Deveria ser um
sábado como outro qualquer, não fosse época de copa do mundo. Casas, fachadas
de prédios e condomínios todos enfeitados
com as cores que colorem a honra desta pátria tropical. Churrascadas
regadas a muita cerveja gelada. Amigos reunidos perto da piscina. Fogos, muitos
fogos. A alegria era contagiante. Era a revanche contra a seleção francesa,
aquela que em 1998 havia tirado o troféu das nossas mãos com três tiros
certeiros de um franco atirador chamado Zenedini Zidanne. De fato, aquela tarde
de sábado não era como os demais. Todos
os torcedores respiravam e transpiravam vingança. Ela viria. Cavalgando nas
asas da esperança, vestida de verde e amarelo. Vestida para vingar.
De repente o
celular tocou. Olhei na bina. Era a minha sobrinha. Não deveria ser nada grave,
ponderei. Mas era. Ligou me convidando para levá-la a um velório.A mãe de uma
amiga havia falecido. Na hora pensei, da maneira mais egoísta possível, “vou
perder o jogo. Justo agora? Por que esse defunto não escolhera uma hora mais
apropriada para resolver refinar a rapadura?” Muito a contra gosto acatei a
intimação e sai para o meu compromisso fúnebre. Eu não conhecia o defunto, mas isso não tornava o nosso
deslocamento até o local menos pesaroso.
Quando chegamos à capela , havia um movimento
considerável de carros e transeuntes. A consternação era total. Havia mais
pessoas lamentando a ausência física de outros entes queridos que também haviam
partido sem querer.
À
entrada, dois Querubins com suas cornetas pareciam tocar para despertar aqueles
que dormiam sem sonhar. O brilho das lajotas contrastava com a ausência de
vaidade entre aqueles que choravam. Abraços apertados tentavam amenizar a dor
que vinha de dentro, dilacerante, aguda, fria. As palavras eram poucas para
consolar, então o calor dos corpos unidos fazia era um remédio quase eficaz.
Enquanto a
minha sobrinha cumprimentava a família enlutada, eu fiquei caminhando por entre
as pessoas. Naquele momento pensei que deve ser verdade mesmo que todo encontro
com a morte é inesquecível, porque deixa
marcas profundas de uma dor intensa e inconfundível, a dor da perda. Choramos
quando perdemos, porque Deus nos criou para sermos vencedores. Por mais que
tentemos administrar as subtrações em nossa curta existência, o gosto
amaríssimo da derrota nos faz enxergar o quanto somos limitados e finitos.
Perto do
salão principal havia um tanque onde peixes ornamentais nadavam de um lado para
outro, alheios à despedida que acontecia
. Subiam à superfície, comiam a ração e voltavam ao marasmo de sua vida
pisciana. Ali não havia predadores, portanto, não havia motivos para
preocupação.
De
repente, no condomínio ao lado, os fogos começaram o seu espetáculo barulhento
e acinzentado. Gritos eufóricos invadiram o ambiente de dor . Ante aquele
acontecimento, percebi que duas realidade se encontravam da maneira mais sórdida possível. De um lado,
a dor dos que haviam perdido os seus queridos e do outro lado do muro, a
alegria daqueles que esperavam uma vitória que não viria. Duas multidões. Uma
chorava os seus mortos. A outra choraria o fracasso de uma revanche maldafada.
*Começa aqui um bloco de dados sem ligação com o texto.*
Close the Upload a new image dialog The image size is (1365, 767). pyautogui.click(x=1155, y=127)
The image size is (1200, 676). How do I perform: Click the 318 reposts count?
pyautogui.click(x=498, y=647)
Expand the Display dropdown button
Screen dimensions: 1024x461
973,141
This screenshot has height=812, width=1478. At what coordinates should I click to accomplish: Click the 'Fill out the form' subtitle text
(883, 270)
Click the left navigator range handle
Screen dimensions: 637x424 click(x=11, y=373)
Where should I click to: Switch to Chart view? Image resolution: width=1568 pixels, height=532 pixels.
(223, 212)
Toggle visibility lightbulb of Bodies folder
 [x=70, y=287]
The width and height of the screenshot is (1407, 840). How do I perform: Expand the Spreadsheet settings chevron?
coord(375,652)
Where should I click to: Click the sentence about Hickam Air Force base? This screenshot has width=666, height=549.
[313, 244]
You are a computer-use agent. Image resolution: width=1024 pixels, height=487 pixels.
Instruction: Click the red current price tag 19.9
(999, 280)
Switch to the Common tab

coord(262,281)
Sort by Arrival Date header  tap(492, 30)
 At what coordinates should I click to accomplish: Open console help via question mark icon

A seleção canarinho também seria abatida, não por uma foice, mas por um torpedo
saído dos pés de um discípulo de Zidanni chamado Thiery Anry. A França mais uma vez mostraria que o Velho
Mundo não se renderia à pátria de chuteiras.
O que há de
comum nas duas situações? A vida é um grande jogo que não dura apenas noventa
minutos. Todos participam dessa partida. Dão sangue, literalmente. Mas não há
substituições. Cada um deve jogar
exatamente o tempo que lhe for determinado.. Não há prorrogações e o cronômetro
não pára. Não existe bola fora. Córner. Lateral. Todas as bolas e jogadas,
todos os lances devem ser aproveitados. Nesse jogo não se pode dar ao luxo de
administrar bolas perdidas. Cada um joga a seu modo e quem não aproveita os
lançamentos, corre o risco de abandonar a partida antes da hora prevista..
Voltei para casa com a alma chorosa.
Para a seleção brasileira o jogo havia acabado e o sonho de estar no topo,
adiado. Mas a minha partida e a de muitos outros jogadores anônimos continuava.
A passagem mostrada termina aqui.